Pakiasothy Saravanamuttu Stadium (Tamil: பாக்கியசோதி சரவணமுத்து மைதானம், )  Colombo Oval or P. Sara or simply PSS is a multi-purpose stadium in Colombo, Sri Lanka. It is currently used mostly for cricket matches. The stadium holds 15,000 and hosted its first Test match in 1982. It is named after Paikiasothy Saravanamuttu, a former civil servant and first President of the Board of Control for Cricket. The venue is the home ground of the Tamil Union Cricket and Athletic Club. The P.Sara Oval hosts one Test match per year in Sri Lanka's summer Test calendar, but lost out to Pallekele International Cricket Stadium in 2011 to host Sri Lanka v Australia Tests.

History
The stadium hosted Sri Lanka's first Test, against England in 1982. In 1985, Sri Lanka won their first Test match at this ground, against India.

> INSTRUCTIONS TO FOLLOW
Write what comes next in the passage about the P. Sara Oval in Colombo, picking up after its final sentence. The entries that come next are not needed for anything here.

> MATERIAL
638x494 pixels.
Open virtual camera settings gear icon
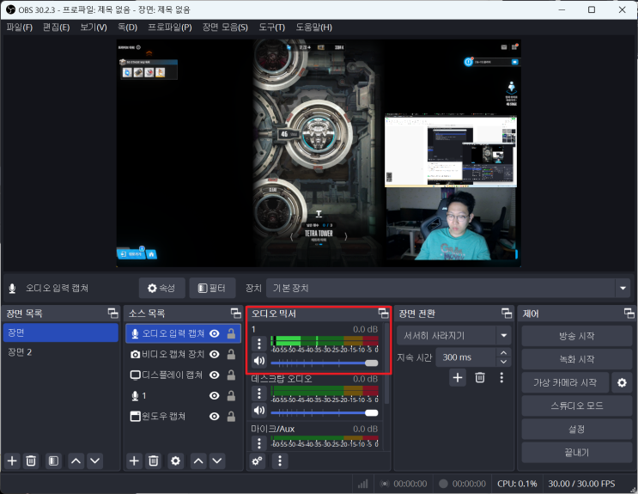623,382
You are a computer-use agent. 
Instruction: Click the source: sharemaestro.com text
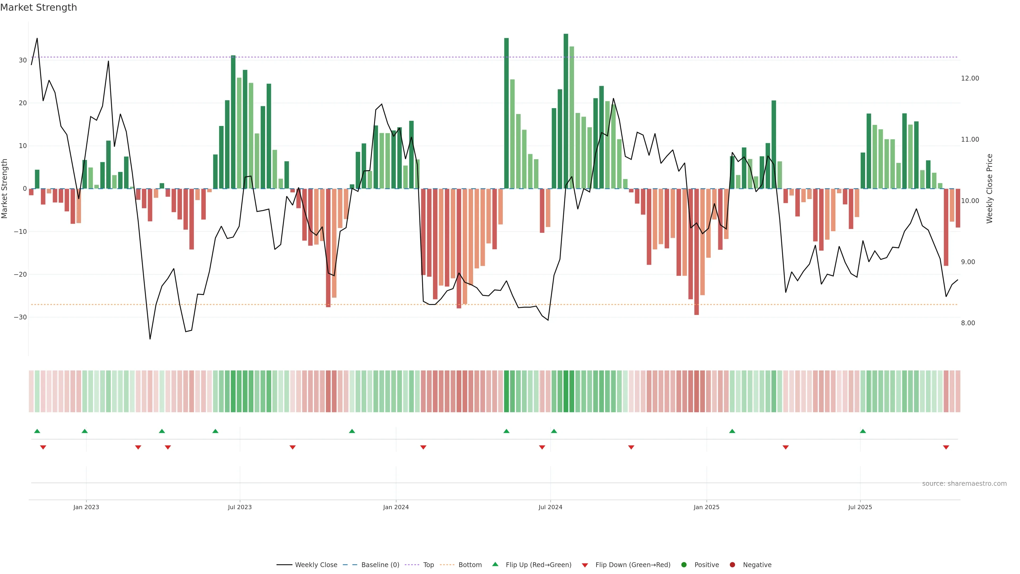click(964, 483)
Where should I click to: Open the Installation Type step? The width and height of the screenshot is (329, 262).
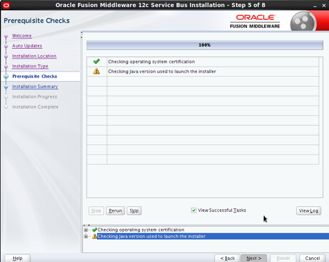30,66
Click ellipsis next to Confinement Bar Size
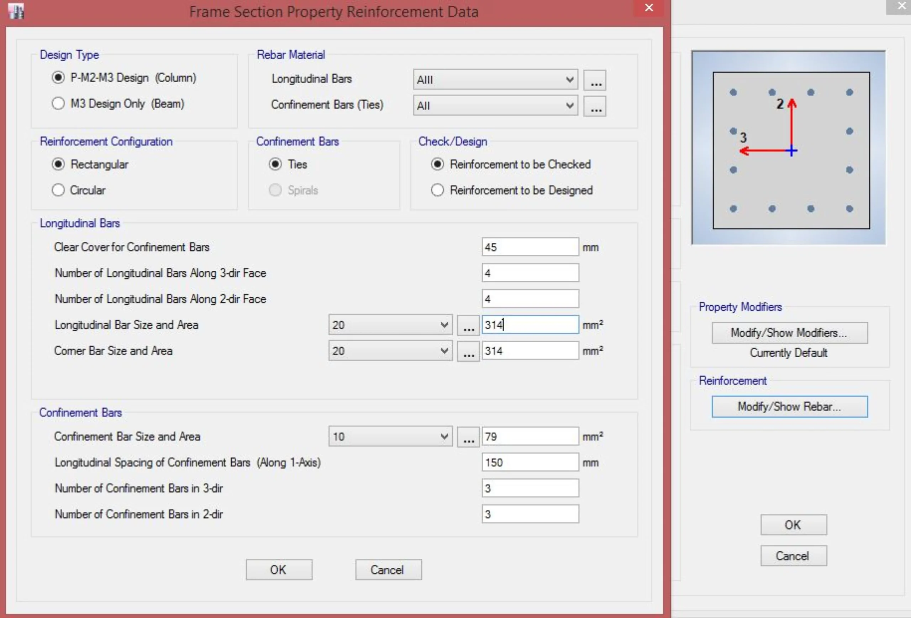Image resolution: width=911 pixels, height=618 pixels. tap(468, 437)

> OUTPUT OF THE TASK
The ground regularly hosted international matches until 1994, but that was followed by an eight-year lull. In 2002, the ground was used as neutral soil for an Australia vs Pakistan Test Series. The stadium has hosted 15 Test matches, 12 ODIs and one T20I.

It is a relatively small ground, half surrounded by lower-level stands and half by grass banks. The most famous feature is the ivy-covered scoreboard.

Ground figures

International Matches

Key

 P Matches Played
 H Matches Won by Home Side
 T Matches Won by Touring Side
 N Matches Won by Neutral Side
D/N/T Matches Drawn/No Result/Tied

Updated 27 August 2019

Records 
 Stephen Fleming (274 not out) holds the record for highest Test score at this ground.
 Best bowling figures by Shane Warne,7/94 Australia vs Pakistan in 2002.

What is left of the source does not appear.